→ **Challenge**
Write out the lines of the data below word for word, from the start of the data through the line that contains "Action: (x=486, y=57)".

Data for locating visible targets:
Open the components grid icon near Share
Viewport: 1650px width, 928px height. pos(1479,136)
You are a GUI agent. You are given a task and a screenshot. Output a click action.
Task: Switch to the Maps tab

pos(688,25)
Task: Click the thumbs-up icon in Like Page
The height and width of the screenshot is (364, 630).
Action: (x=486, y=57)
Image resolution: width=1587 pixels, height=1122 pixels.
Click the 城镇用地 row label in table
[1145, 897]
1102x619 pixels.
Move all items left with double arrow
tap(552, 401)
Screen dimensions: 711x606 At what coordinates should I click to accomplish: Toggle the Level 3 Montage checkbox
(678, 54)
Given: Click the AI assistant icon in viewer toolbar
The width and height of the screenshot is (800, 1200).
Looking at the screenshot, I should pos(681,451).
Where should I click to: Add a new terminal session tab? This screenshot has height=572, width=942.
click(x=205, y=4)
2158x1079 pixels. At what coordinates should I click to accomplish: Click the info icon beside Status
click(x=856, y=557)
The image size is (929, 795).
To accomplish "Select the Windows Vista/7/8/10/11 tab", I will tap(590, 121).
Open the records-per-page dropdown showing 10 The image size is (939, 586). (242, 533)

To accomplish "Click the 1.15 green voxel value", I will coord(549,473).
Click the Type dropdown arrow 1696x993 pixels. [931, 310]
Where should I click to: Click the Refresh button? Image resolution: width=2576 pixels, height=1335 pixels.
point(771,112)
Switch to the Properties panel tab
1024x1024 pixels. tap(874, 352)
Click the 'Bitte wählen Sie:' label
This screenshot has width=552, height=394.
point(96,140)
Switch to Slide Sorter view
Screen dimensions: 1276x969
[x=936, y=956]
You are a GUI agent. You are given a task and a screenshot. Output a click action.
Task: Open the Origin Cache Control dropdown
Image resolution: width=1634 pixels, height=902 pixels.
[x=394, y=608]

→ **Completed exercise**
Open the components grid icon near Share
Viewport: 1650px width, 928px height. pos(1479,136)
You are a GUI agent. You are given a task and a screenshot. Output a click action.
Task: Switch to the Maps tab

pos(688,25)
Task: Click the thumbs-up icon in Like Page
The height and width of the screenshot is (364, 630).
Action: (x=486, y=57)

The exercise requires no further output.